§ Source passage:
..........
City of Hobart Art Prize 08 Celebrating 20 Years

Tasmanian Museum and Art Gallery, Macquarie Street Hobart

Saturday 2 August- Sunday 14 September 2008

10am - 5pm daily

The City of Hobart Art Prize 2008 exhibition was opened by the Lord Mayor of Hobart, Alderman Rob Valentine at the Tasmanian Museum and Art Gallery on the evening of Friday 1 August 2008. At the opening the winners of the two $7,500 acquisitive prizes were announced.

A message from the Right Honourable, the Lord Mayor of Hobart, Alderman Rob Valentine

It is with great pleasure that I welcome people to the 2008 City of Hobart Art Prize exhibition.

This year the City of Hobart Art Prize celebrates twenty years of exhibiting Australia's leading practitioners in visual art, craft and design. To commemorate this cultural achievement the Hobart City Council has invited previous winners to create a new work to exhibit alongside the first public viewing of the City of Hobart Art Prize Collection. The works created by the 45 practitioners featured in the exhibition span a notable breadth of time and current art practice. I sincerely congratulate them all for their significant contribution to the City of Hobart Art Prize. From this exhibition, the works of the two winners of each category will be acquired for the City of Hobart Art Prize Collection.

My congratulations to Martin Walch for his winning entry in 2D/Fine Art, Drowning by numbers - (mapping four seasons at one location) and to Mari Funaki for her winning entry in 3D/Craft & Design, Bracelet No.1, No.2 and No.3. Both winners receive a $7,500 prize provided by the Hobart City Council. Congratulations also to Anne MacDonald and Angela Valamanesh who received a commendation from the judges for their entries.
..........
§ Provided information:
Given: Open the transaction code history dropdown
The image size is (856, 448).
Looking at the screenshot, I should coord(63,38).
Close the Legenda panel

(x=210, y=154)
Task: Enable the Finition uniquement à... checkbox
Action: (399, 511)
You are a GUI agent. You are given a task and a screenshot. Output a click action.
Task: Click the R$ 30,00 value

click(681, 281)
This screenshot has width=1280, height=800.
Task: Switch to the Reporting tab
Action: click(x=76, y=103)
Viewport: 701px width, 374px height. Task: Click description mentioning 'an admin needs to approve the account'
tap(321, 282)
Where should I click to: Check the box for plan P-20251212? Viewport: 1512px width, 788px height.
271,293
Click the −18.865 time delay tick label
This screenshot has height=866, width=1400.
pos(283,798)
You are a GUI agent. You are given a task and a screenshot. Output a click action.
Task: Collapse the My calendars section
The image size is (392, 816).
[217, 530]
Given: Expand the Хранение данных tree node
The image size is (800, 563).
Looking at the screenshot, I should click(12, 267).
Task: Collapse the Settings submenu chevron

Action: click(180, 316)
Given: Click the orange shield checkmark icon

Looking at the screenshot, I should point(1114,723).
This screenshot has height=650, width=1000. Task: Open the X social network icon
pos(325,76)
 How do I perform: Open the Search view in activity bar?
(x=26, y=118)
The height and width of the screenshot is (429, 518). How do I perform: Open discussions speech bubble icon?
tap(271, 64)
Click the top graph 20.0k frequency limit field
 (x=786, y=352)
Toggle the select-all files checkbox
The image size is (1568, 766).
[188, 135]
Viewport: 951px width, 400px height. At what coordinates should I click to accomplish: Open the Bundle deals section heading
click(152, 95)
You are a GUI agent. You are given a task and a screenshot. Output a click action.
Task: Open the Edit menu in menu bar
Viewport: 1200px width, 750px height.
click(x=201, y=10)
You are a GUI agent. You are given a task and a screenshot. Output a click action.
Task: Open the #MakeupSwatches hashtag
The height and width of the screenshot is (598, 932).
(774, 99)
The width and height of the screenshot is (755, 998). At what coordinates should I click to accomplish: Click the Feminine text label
..........
§ Required task 1:
Answer these questions from the Hobart art prize passage:
(a) Who opened the 2008 exhibition?
(b) How many practitioners have works featured in the exhibition?
(c) What was Mari Funaki's winning entry?
§ Required task 2:
Render the entries as a Markdown table with the columns Row and Line, covering everything from the line containing "How do I perform: Open the" down to the end of the entries, both ends included. Leave out blank lines.
The entries have no connection to the Hobart art prize passage.

§ Full response 1:
(a) The Lord Mayor of Hobart, Alderman Rob Valentine.
(b) 45.
(c) Bracelet No.1, No.2 and No.3, in the 3D/Craft & Design category.

§ Full response 2:
| Row | Line |
|---|---|
| 1 |  How do I perform: Open the Search view in activity bar? |
| 2 | (x=26, y=118) |
| 3 | The height and width of the screenshot is (429, 518). How do I perform: Open discussions speech bubble icon? |
| 4 | tap(271, 64) |
| 5 | Click the top graph 20.0k frequency limit field |
| 6 |  (x=786, y=352) |
| 7 | Toggle the select-all files checkbox |
| 8 | The image size is (1568, 766). |
| 9 | [188, 135] |
| 10 | Viewport: 951px width, 400px height. At what coordinates should I click to accomplish: Open the Bundle deals section heading |
| 11 | click(152, 95) |
| 12 | You are a GUI agent. You are given a task and a screenshot. Output a click action. |
| 13 | Task: Open the Edit menu in menu bar |
| 14 | Viewport: 1200px width, 750px height. |
| 15 | click(x=201, y=10) |
| 16 | You are a GUI agent. You are given a task and a screenshot. Output a click action. |
| 17 | Task: Open the #MakeupSwatches hashtag |
| 18 | The height and width of the screenshot is (598, 932). |
| 19 | (774, 99) |
| 20 | The width and height of the screenshot is (755, 998). At what coordinates should I click to accomplish: Click the Feminine text label |